UPDATE 2-GM revs up plans for Cadillac in China luxury market
* GM plans to beef up retail network for Cadillac cars
* Cadillac stores to total 200 by end of 2013
* GM breaks ground for a Cadillac plant in Shanghai
SHANGHAI, June 19 (Reuters) - General Motors Co's strategy to make its 110-year-old Cadillac brand one of China's top-selling luxury rides went up a gear on Wednesday as the U.S. automaker unveiled plans to expand its retail network in the world's largest car market.
The company aims to quadruple its share of China's luxury auto market to 10 percent, or about 250,000 cars, by the end of the decade, with new Cadillac models leading the charge against a strong field of competitors.
The Cadillac is crucial to GM's China strategy even though the Detroit company has a long way to go before it can mount a serious challenge to fast-starting European rivals such as BMW , Mercedes and Audi, which dominate the Chinese luxury space.
"We are not only expanding in tier-one and tier-two cities, which would be pretty logical to Cadillac, but ... China's high-growth areas could be in tier-three or even four," GM's China operations chief Bob Socia said at a roundtable with reporters ahead of a ground-breaking ceremony for GM's new Cadillac plant on the outskirts of Shanghai.
The plant will eventually have capacity to produce 160,000 cars a year.
GM is aiming to boost Cadillac's annual sales in China to about 100,000 cars by 2015, up from 30,000 last year.
Socia said the number of Cadillac stores would jump to 200 by the end of this year, from 69 at the end of 2011, as demand for fancy cars spreads from big Chinese cities such as Beijing and Shanghai to smaller regional centres.
GM also sells luxury brands Buick and Chevrolet in China, but GM Chief Executive Dan Akerson has prioritised Cadillac as the vehicle to take on competitors including Ford Motor Co and Japan's Toyota Motor Corp.
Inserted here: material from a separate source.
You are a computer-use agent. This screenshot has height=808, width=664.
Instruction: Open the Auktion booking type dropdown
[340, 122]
"We'll bring in our high-end, premium products here, and we're going to see how we run against our competitors in Europe and Japan," Akerson told reporters in Shanghai.
Akerson has given GM five to six years to establish the Cadillac brand -- once synonymous with classic American features like extravagant tailfins and glittering chrome -- on the same footing as more popular rivals in China.
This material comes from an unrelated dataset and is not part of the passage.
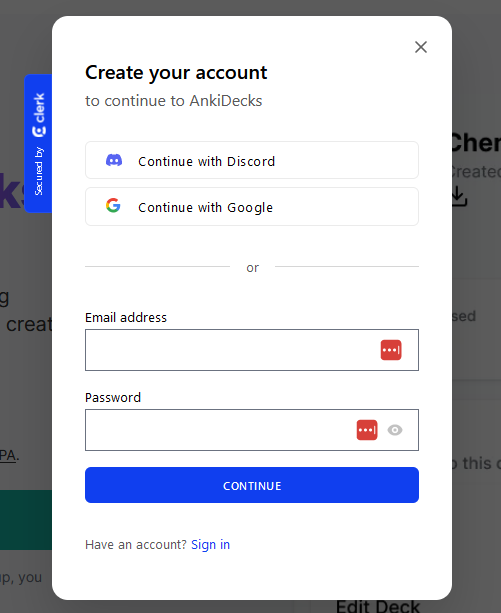Click the Email address label
The width and height of the screenshot is (501, 613).
click(x=126, y=317)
Revitalised with new models, GM says Cadillac sales are growing in the United States at a pace not seen since the 1970s. But the edgy new designs, with sharp creases and flat planes inspired by U.S. stealth fighter jets, have failed to impress China's wealthy car buyers who have voted with their wallets in favour of smoother-looking European rides.
Akerson himself has admitted that aspects of Cadillac designs have been "ugly" and aimed too much at the North American market.
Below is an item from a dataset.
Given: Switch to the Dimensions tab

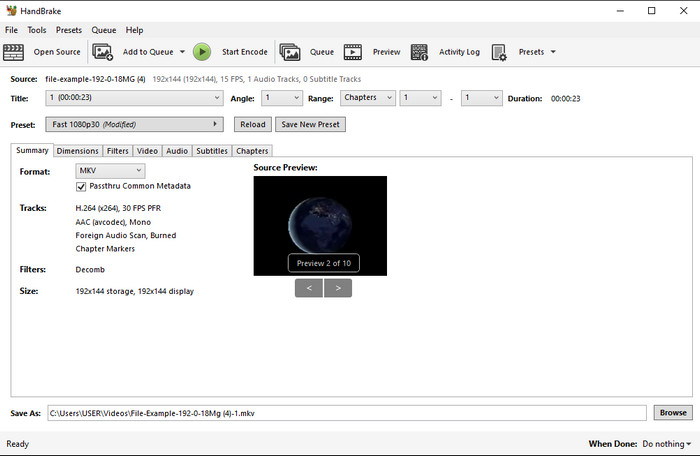Looking at the screenshot, I should 77,151.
For China, GM hopes to tap a refreshed version of the top-selling Cadillac SRX crossover and local production of the Cadillac XTS sedan in Shanghai, which began this year, to boost sales.
Cadillac's China sales jumped 74 percent year-on-year by volume in May, after nearly doubling during the previous month, making Cadillac the fastest-growing among GM's brands in the country.
China has become a crucial market for makers of luxury cars, with 2.7 million expected to be sold there each year by 2020, overtaking the United States as the world's leader in the segment.
GM plans to introduce more than 10 new or upgraded products for its brands in China on average each year through 2016. GM and its joint ventures sold a record 2.8 million vehicles in China in 2012, up 11.3 percent from a year earlier.